## Information supplied
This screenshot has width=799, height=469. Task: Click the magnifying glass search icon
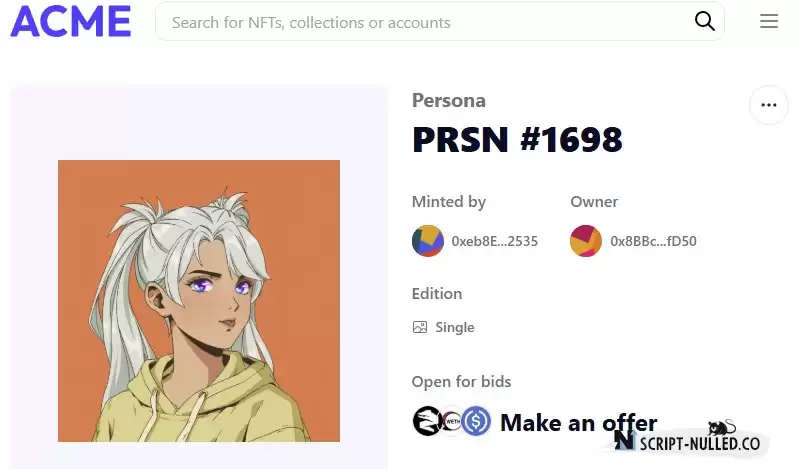click(x=705, y=21)
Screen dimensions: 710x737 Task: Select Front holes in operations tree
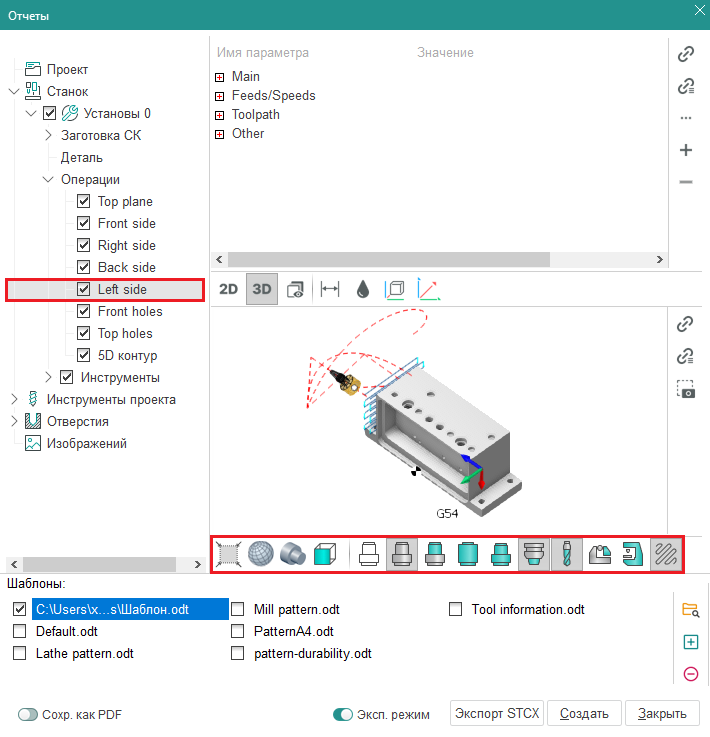coord(129,312)
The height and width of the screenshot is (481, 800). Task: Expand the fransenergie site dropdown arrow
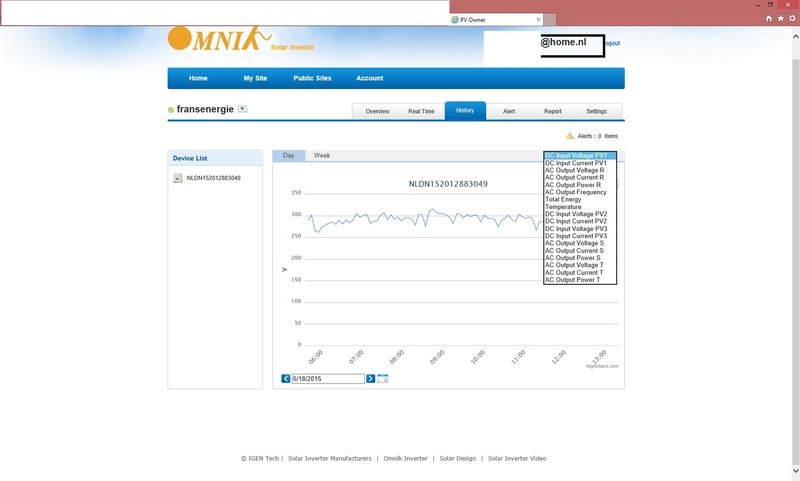(243, 109)
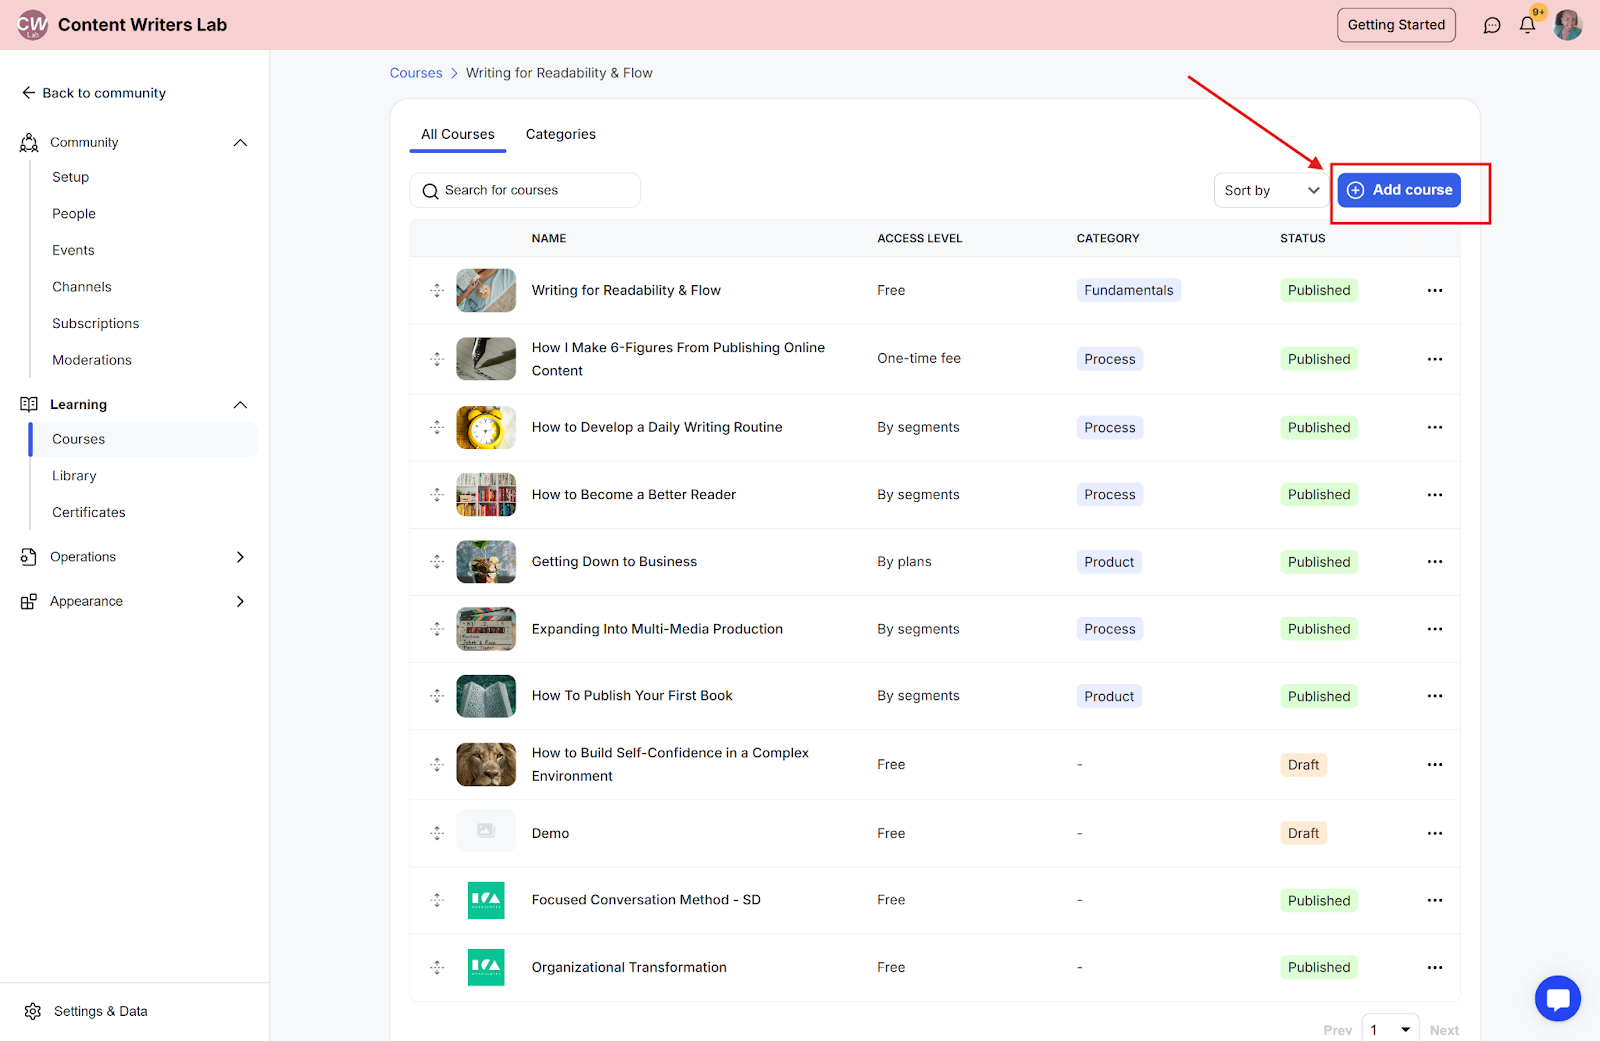1600x1041 pixels.
Task: Click the Settings & Data gear icon
Action: tap(33, 1011)
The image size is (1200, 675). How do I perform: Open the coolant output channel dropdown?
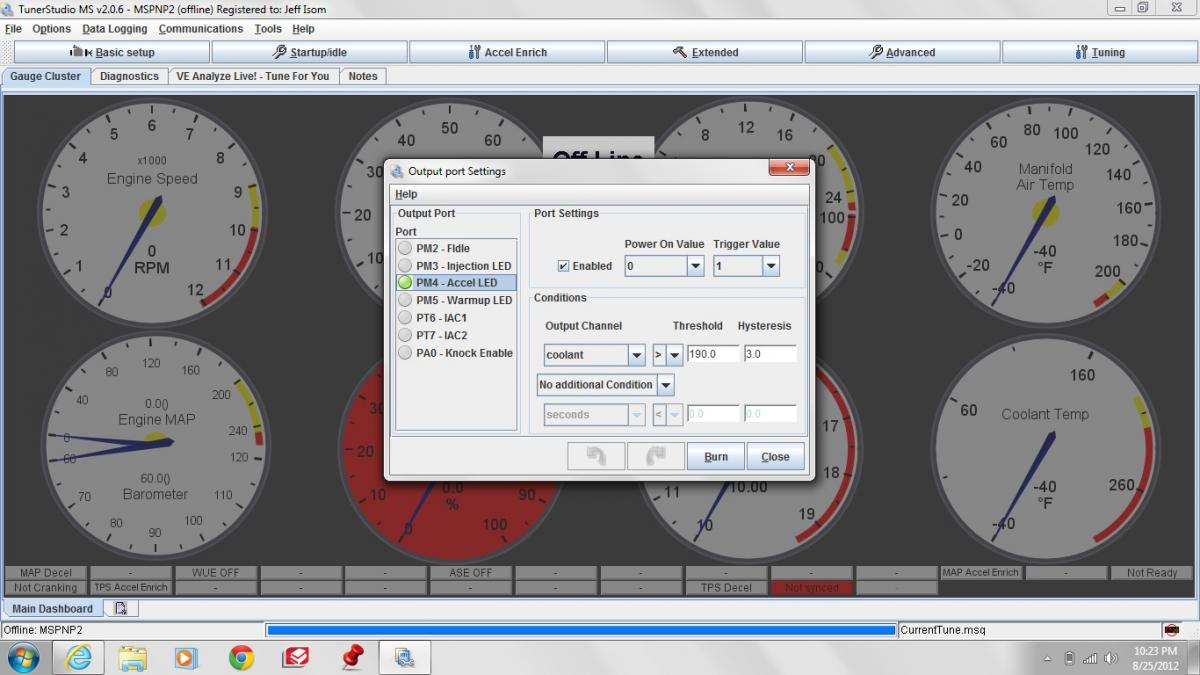(636, 355)
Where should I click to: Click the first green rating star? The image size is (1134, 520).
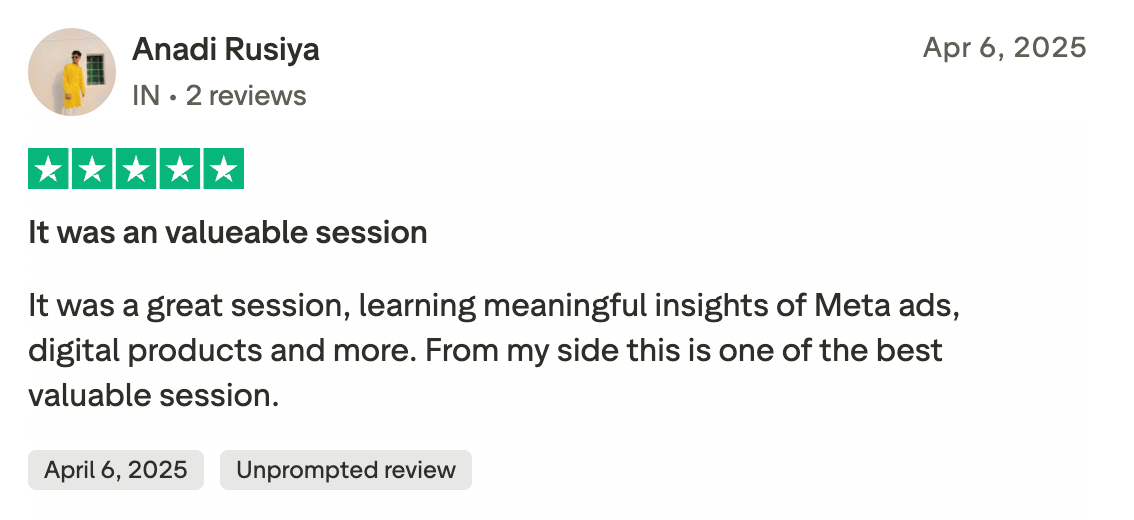tap(47, 170)
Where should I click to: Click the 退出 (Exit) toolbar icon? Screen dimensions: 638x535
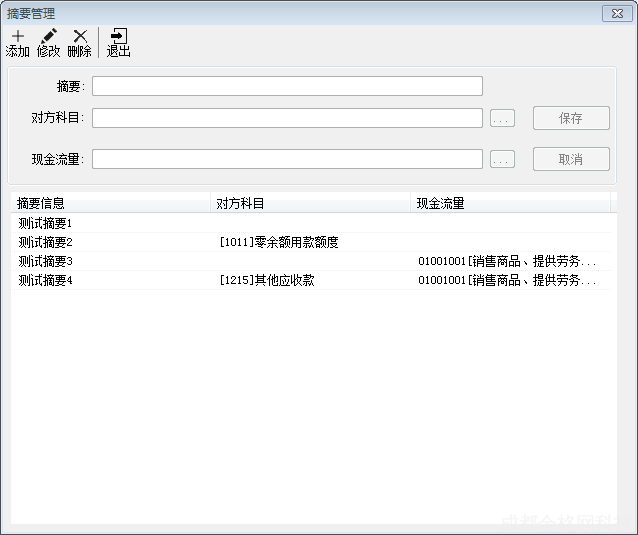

## Given exercise
Copy the items above word for word, from their very first line through the line that contains "Action: tap(33, 1011)", both ends included. Leave the pictures out.

## Completed exercise
This screenshot has width=799, height=469. Task: Click the magnifying glass search icon
click(x=705, y=21)
Screen dimensions: 710x737 Task: Select Front holes in operations tree
coord(129,312)
The height and width of the screenshot is (481, 800). Task: Expand the fransenergie site dropdown arrow
(243, 109)
1600x1041 pixels.
Task: Click the Settings & Data gear icon
Action: tap(33, 1011)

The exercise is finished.